Die Bevölkerung fürchtet die nächste Strom- oder Gasrechnung. Viele haben Existenzsorgen und fragen sich, wie es weitergeht. Was sagen Sie ihnen?
Ich nehme diese Sorgen der Bürgerinnen und Bürger sehr erst. Die Verunsicherung vieler Menschen ist immens. Verständlicherweise. Niemand kann derzeit vorhersagen, wann und wie der Krieg beendet werden könnte. Zugleich steht uns die kalte Jahreszeit erst noch bevor. Wenn die Energiepreise weiter so enorm steigen, werden auf die Privathaushalte beispiellos hohe Heizkosten zukommen. Auch die Wirtschaft wird massiven finanziellen Zusatzbelastungen ausgesetzt sein. Hinzu kommt, dass sich viele Lebensmittel in den zurückliegenden Monaten drastisch verteuert haben. Meine Botschaft an die Menschen ist, dass die Politik derzeit mit aller Kraft an Lösungen arbeitet, um Härten abzumildern. Viele Details zu einzelnen Maßnahmen sind noch in der Diskussion. Ich verstehe die Ungeduld bei etlichen Bürgerinnen und Bürgern angesichts der Dringlichkeit ihrer Lage; die Politik weiß, dass sie jetzt schnell und genau sein muss. Aber ich sage auch: Wir sind ein Land mit starker Wirtschaft und ein starker Sozialstaat. Wir haben in der Corona-Pandemie gesehen, dass der Staat viel Geld in die Hand genommen hat, um Verwerfungen bei Privathaushalten und in Unternehmen zu verhindern. Wir können darauf vertrauen, dass der Staat die Menschen auch in dieser Krise nicht im Stich lässt, sondern hilft. Auch die Bürgerinnen und Bürger können helfen, dass wir durch vernünftiges und verantwortliches Verhalten beim Energieverbrauch besser durch den Winter kommen.
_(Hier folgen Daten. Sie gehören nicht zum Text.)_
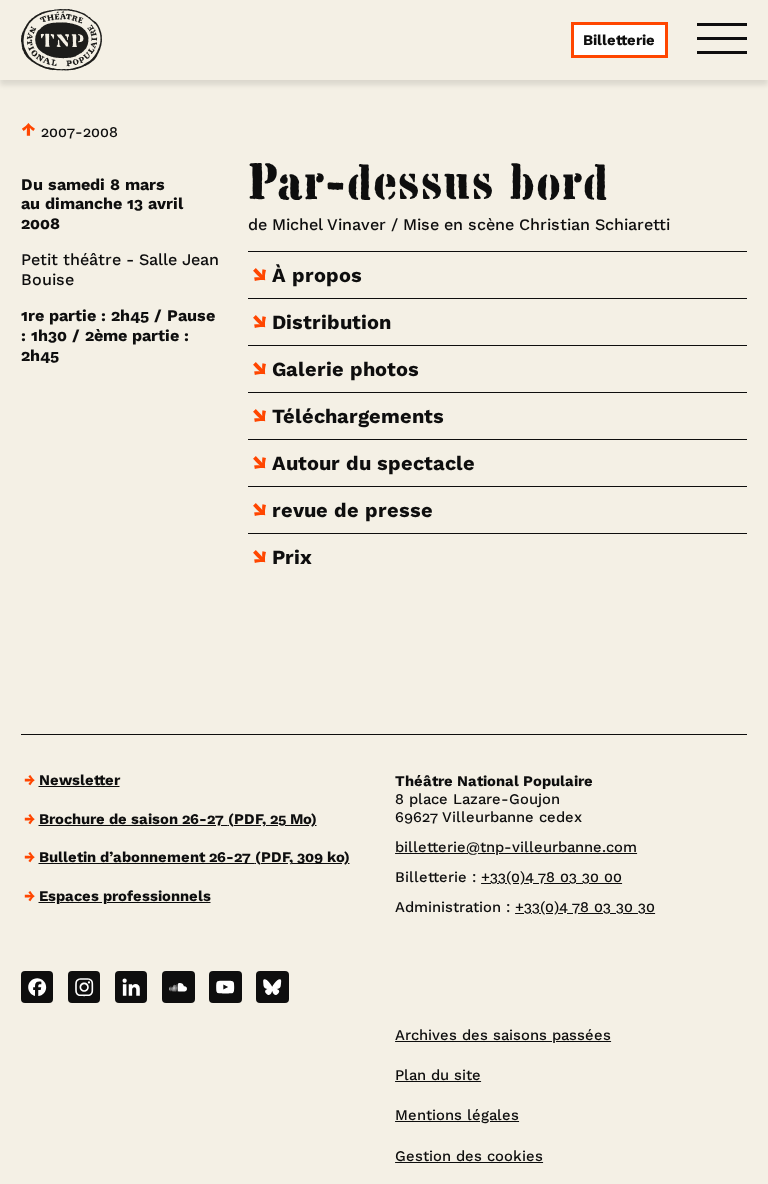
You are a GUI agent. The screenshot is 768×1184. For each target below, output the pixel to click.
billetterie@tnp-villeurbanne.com (516, 847)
Vielerorts gibt es Proteste gegen die verantwortliche Politik, die für die Preissteigerungen verantwortlich gemacht wird. Manche berufen sich auf die Tradition der Friedlichen Revolution in der DDR. Wie bewerten Sie das?
Kontroversen, das Ringen um den richtigen Weg, auch der Protest gehören in der Demokratie dazu. Unser Grundgesetz garantiert die Freiheit der Meinung und Demonstrationsfreiheit und zieht die Grenzen sehr weit. Das Schüren von Hass auf Minderheiten, die Bekämpfung der Institutionen der Demokratie sind keine akzeptablen Mittel des Protests in einem Rechtsstaat. Das sollte allen klar sein, die sich an Demonstrationen beteiligen, die von zweifelhaften Gruppierungen befeuert oder gar organisiert werden. Dass sich einige von ihnen allen Ernstes auf die Friedliche Revolution von 1989 berufen, die ja zum Ziel hatte, ein Unrechtssystem abzuschaffen, und gleichzeitig großes Wohlwollen und Verständnis für Autokratie und Unterdrückung in Russland aufbringen, verhöhnt die unglaublich mutigen Menschen, die damals in der DDR auf die Straße gegangen sind. Es ist ein Missbrauch des Mauerfalls für antidemokratische Stimmungsmache, der ich nachdrücklich widerspreche.